Work instructions :: Could you put the items, starting at the first line and ending at the line containing "click(x=13, y=40)", into a Markdown table with the columns Row and Line, numbering each row and leaving out blank lines?

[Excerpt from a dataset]
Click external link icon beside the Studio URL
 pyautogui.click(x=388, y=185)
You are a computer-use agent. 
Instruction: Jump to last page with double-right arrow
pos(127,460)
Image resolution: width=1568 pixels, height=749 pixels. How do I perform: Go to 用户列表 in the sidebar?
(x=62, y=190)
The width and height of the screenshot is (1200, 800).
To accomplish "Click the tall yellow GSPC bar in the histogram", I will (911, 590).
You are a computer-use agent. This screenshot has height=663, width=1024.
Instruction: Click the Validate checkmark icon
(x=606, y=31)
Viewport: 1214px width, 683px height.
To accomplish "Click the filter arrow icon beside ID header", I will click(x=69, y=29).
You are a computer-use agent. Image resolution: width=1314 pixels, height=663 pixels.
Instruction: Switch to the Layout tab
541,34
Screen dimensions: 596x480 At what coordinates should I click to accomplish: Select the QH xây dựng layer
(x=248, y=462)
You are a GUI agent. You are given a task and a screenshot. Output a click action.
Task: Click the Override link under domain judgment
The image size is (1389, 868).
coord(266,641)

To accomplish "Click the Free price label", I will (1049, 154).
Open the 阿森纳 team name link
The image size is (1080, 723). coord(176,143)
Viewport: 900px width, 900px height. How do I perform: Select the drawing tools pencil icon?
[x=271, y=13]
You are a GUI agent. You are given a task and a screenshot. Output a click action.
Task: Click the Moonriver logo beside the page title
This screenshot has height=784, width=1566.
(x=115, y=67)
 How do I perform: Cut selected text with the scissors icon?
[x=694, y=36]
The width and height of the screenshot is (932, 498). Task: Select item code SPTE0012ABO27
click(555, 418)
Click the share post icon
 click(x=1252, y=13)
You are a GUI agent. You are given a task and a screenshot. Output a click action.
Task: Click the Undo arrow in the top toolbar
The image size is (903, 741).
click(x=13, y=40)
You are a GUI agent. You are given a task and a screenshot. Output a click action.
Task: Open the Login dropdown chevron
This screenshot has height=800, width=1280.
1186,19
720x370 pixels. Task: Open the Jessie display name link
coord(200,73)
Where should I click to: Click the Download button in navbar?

Answer in full ::
| Row | Line |
|---|---|
| 1 | Click external link icon beside the Studio URL |
| 2 |  pyautogui.click(x=388, y=185) |
| 3 | You are a computer-use agent.  |
| 4 | Instruction: Jump to last page with double-right arrow |
| 5 | pos(127,460) |
| 6 | Image resolution: width=1568 pixels, height=749 pixels. How do I perform: Go to 用户列表 in the sidebar? |
| 7 | (x=62, y=190) |
| 8 | The width and height of the screenshot is (1200, 800). |
| 9 | To accomplish "Click the tall yellow GSPC bar in the histogram", I will (911, 590). |
| 10 | You are a computer-use agent. This screenshot has height=663, width=1024. |
| 11 | Instruction: Click the Validate checkmark icon |
| 12 | (x=606, y=31) |
| 13 | Viewport: 1214px width, 683px height. |
| 14 | To accomplish "Click the filter arrow icon beside ID header", I will click(x=69, y=29). |
| 15 | You are a computer-use agent. Image resolution: width=1314 pixels, height=663 pixels. |
| 16 | Instruction: Switch to the Layout tab |
| 17 | 541,34 |
| 18 | Screen dimensions: 596x480 At what coordinates should I click to accomplish: Select the QH xây dựng layer |
| 19 | (x=248, y=462) |
| 20 | You are a GUI agent. You are given a task and a screenshot. Output a click action. |
| 21 | Task: Click the Override link under domain judgment |
| 22 | The image size is (1389, 868). |
| 23 | coord(266,641) |
| 24 | To accomplish "Click the Free price label", I will (1049, 154). |
| 25 | Open the 阿森纳 team name link |
| 26 | The image size is (1080, 723). coord(176,143) |
| 27 | Viewport: 900px width, 900px height. How do I perform: Select the drawing tools pencil icon? |
| 28 | [x=271, y=13] |
| 29 | You are a GUI agent. You are given a task and a screenshot. Output a click action. |
| 30 | Task: Click the Moonriver logo beside the page title |
| 31 | This screenshot has height=784, width=1566. |
| 32 | (x=115, y=67) |
| 33 |  How do I perform: Cut selected text with the scissors icon? |
| 34 | [x=694, y=36] |
| 35 | The width and height of the screenshot is (932, 498). Task: Select item code SPTE0012ABO27 |
| 36 | click(555, 418) |
| 37 | Click the share post icon |
| 38 |  click(x=1252, y=13) |
| 39 | You are a GUI agent. You are given a task and a screenshot. Output a click action. |
| 40 | Task: Click the Undo arrow in the top toolbar |
| 41 | The image size is (903, 741). |
| 42 | click(x=13, y=40) |